The pathogenesis of polycystic ovary syndrome (PCOS) is not precisely known. There are several mechanisms that have been suggested to play a role in the pathogenesis of PCOS, including hormonal imbalance, insulin resistance, and genetic inheritance.
Polycystic ovaries are enlarged on both sides and have a smooth, thick, avascular capsule. Notably, hyperplasia of the cells surrounding the follicles can prevent the release of the egg and ovulation.
PCOS is associated with abnormal production and metabolism of hormones, such as androgens and estrogen, in the body. There are typically high levels of androgenic hormones such as testosterone, androstenedione, and dehydroepiandrosterone sulfate (DHEA-S), although there is often considerable variation among patients.
Some research has suggested that the secretion of luteinizing hormone (LH) from the anterior pituitary gland increases the stimulatory effect on the ovarian theca cells and may lead to the raised levels of androgenic hormones and irregular or absent ovulation. The level of follicle stimulating hormone (FSH) is reduced with respect to LH, which reduces the reaction to aromatize the androgen hormones to estrogen. As a result, there is less estrogen available and ovulation may not be able to occur.
Some research has also linked the CYP450 C17 enzyme to PCOS as the rate-limiting step for the synthesis of androgenic hormones such as testosterone in the body. Although further research is needed to support this, abnormalities in this enzyme or the presence of other substances that inhibit or induce this enzyme may be involved in the pathogenesis of PCOS.
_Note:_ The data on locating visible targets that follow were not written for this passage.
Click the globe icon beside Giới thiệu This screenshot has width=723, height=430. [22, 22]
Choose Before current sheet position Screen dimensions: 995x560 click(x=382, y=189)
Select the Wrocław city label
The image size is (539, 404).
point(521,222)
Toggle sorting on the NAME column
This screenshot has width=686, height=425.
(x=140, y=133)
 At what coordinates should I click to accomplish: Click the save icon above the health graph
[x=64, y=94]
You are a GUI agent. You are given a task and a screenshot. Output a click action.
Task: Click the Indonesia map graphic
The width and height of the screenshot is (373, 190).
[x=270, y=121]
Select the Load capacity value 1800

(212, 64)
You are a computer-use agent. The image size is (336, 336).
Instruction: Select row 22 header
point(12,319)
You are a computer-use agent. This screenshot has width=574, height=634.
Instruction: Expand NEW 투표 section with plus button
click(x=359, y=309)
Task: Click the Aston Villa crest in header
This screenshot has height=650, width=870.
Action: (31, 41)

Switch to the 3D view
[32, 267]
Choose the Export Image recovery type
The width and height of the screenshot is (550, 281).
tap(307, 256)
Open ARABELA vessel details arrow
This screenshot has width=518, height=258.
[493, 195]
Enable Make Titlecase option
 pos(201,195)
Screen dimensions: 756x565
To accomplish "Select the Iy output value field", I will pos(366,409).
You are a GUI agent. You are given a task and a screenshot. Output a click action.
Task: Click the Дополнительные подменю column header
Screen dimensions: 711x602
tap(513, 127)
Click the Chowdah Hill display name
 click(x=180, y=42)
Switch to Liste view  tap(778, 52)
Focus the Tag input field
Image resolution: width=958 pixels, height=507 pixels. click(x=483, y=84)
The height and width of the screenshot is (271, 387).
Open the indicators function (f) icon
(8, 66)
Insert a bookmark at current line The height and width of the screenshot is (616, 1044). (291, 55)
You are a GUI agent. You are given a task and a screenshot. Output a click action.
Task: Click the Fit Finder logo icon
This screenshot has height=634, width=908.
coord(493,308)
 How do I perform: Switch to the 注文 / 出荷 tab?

There is a strong correlation between PCOS and resistance to insulin the body. This may be secondary to an abnormality in the binding to the insulin receptors, resulting in changes in the signaling pathways. It has been suggested that the raised levels of insulin alter the effect of gonadotropins and the function of the ovaries, leading to PCOS.
Specifically, the excess insulin may cause the ovaries to produce more testosterone and alter the development of follicles needed for ovulation to take place. Ovulation may be inhibited or delayed as a result, leading to PCOS.
The effect of insulin resistance in the pathogenesis of PCOS is amplified when a woman is overweight or obese. The excess fat can worsen the resistance to insulin and, therefore, lead to more severe symptoms associated with the condition.
Another hormone called adiponectin that is involved in the control of lipid and glucose levels in the blood might also play a role in the pathogenesis of the condition. Higher concentrations of this hormone are usually evident in women affected by PCOS.
Research investigating a genetic link to the pathogenesis of PCOS has suggested an autosomal dominant pattern of inheritance in families with a history of the condition. Fathers may be carriers of the genetic abnormality and may display some characteristics of PCOS, such as excessive hair growth.
Some studies have investigated the role of regulatory genes of the CYP17, CYP19, FST, and INSR enzymes in association with PCOS. Of these, there may be susceptibility in the INSR gene, although the research is not sufficient to claim that in may cause the condition. Other studies have investigated other genes, such as PON1 and IGF2. However, it remains unclear which specific gene mutation may cause PCOS in women.